Output the following data exactly.

=====

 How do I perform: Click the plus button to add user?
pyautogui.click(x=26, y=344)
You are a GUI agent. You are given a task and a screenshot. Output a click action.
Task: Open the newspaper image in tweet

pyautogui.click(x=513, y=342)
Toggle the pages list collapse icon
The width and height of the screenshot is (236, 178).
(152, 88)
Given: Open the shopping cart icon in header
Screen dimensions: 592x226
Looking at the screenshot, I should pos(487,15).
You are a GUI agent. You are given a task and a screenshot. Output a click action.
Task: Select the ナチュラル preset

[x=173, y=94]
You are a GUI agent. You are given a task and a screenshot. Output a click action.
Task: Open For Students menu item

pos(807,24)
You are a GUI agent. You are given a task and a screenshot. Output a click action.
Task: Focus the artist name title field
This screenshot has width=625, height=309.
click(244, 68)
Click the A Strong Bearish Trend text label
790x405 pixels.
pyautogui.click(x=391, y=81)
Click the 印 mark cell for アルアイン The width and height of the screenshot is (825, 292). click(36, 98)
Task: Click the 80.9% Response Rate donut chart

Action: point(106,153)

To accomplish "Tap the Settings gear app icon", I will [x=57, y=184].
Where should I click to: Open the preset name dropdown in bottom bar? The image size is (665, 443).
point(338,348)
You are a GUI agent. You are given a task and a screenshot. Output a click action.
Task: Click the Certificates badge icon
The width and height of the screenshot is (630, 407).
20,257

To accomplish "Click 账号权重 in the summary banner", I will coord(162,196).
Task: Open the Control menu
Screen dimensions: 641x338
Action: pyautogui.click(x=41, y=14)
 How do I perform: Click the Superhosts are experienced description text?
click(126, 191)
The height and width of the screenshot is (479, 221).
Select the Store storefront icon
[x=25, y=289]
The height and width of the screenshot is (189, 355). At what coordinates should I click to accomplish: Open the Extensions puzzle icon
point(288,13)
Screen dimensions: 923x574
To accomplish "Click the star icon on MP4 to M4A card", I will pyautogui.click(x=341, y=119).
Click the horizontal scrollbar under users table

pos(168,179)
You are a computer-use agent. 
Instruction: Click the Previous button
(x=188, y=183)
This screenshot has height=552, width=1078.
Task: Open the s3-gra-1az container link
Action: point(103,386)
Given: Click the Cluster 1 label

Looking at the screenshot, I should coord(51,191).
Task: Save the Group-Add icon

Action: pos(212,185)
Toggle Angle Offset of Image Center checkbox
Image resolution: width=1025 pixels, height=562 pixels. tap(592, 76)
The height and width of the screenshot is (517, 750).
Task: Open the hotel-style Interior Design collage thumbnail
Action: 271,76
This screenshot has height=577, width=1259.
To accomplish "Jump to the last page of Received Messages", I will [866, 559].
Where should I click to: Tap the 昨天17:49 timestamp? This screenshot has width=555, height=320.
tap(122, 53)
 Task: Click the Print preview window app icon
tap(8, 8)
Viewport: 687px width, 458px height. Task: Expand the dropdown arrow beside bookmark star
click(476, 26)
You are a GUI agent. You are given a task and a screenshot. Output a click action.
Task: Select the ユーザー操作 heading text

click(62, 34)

=====

--- Expected answer ---
 How do I perform: Click the plus button to add user?
pyautogui.click(x=26, y=344)
You are a GUI agent. You are given a task and a screenshot. Output a click action.
Task: Open the newspaper image in tweet

pyautogui.click(x=513, y=342)
Toggle the pages list collapse icon
The width and height of the screenshot is (236, 178).
(152, 88)
Given: Open the shopping cart icon in header
Screen dimensions: 592x226
Looking at the screenshot, I should pos(487,15).
You are a GUI agent. You are given a task and a screenshot. Output a click action.
Task: Select the ナチュラル preset

[x=173, y=94]
You are a GUI agent. You are given a task and a screenshot. Output a click action.
Task: Open For Students menu item

pos(807,24)
You are a GUI agent. You are given a task and a screenshot. Output a click action.
Task: Focus the artist name title field
This screenshot has width=625, height=309.
click(244, 68)
Click the A Strong Bearish Trend text label
790x405 pixels.
pyautogui.click(x=391, y=81)
Click the 印 mark cell for アルアイン The width and height of the screenshot is (825, 292). click(36, 98)
Task: Click the 80.9% Response Rate donut chart

Action: point(106,153)

To accomplish "Tap the Settings gear app icon", I will [x=57, y=184].
Where should I click to: Open the preset name dropdown in bottom bar? The image size is (665, 443).
point(338,348)
You are a GUI agent. You are given a task and a screenshot. Output a click action.
Task: Click the Certificates badge icon
The width and height of the screenshot is (630, 407).
20,257

To accomplish "Click 账号权重 in the summary banner", I will coord(162,196).
Task: Open the Control menu
Screen dimensions: 641x338
Action: pyautogui.click(x=41, y=14)
 How do I perform: Click the Superhosts are experienced description text?
click(126, 191)
The height and width of the screenshot is (479, 221).
Select the Store storefront icon
[x=25, y=289]
The height and width of the screenshot is (189, 355). At what coordinates should I click to accomplish: Open the Extensions puzzle icon
point(288,13)
Screen dimensions: 923x574
To accomplish "Click the star icon on MP4 to M4A card", I will pyautogui.click(x=341, y=119).
Click the horizontal scrollbar under users table

pos(168,179)
You are a computer-use agent. 
Instruction: Click the Previous button
(x=188, y=183)
This screenshot has height=552, width=1078.
Task: Open the s3-gra-1az container link
Action: point(103,386)
Given: Click the Cluster 1 label

Looking at the screenshot, I should coord(51,191).
Task: Save the Group-Add icon

Action: pos(212,185)
Toggle Angle Offset of Image Center checkbox
Image resolution: width=1025 pixels, height=562 pixels. tap(592, 76)
The height and width of the screenshot is (517, 750).
Task: Open the hotel-style Interior Design collage thumbnail
Action: 271,76
This screenshot has height=577, width=1259.
To accomplish "Jump to the last page of Received Messages", I will [866, 559].
Where should I click to: Tap the 昨天17:49 timestamp? This screenshot has width=555, height=320.
tap(122, 53)
 Task: Click the Print preview window app icon
tap(8, 8)
Viewport: 687px width, 458px height. Task: Expand the dropdown arrow beside bookmark star
click(476, 26)
You are a GUI agent. You are given a task and a screenshot. Output a click action.
Task: Select the ユーザー操作 heading text

click(62, 34)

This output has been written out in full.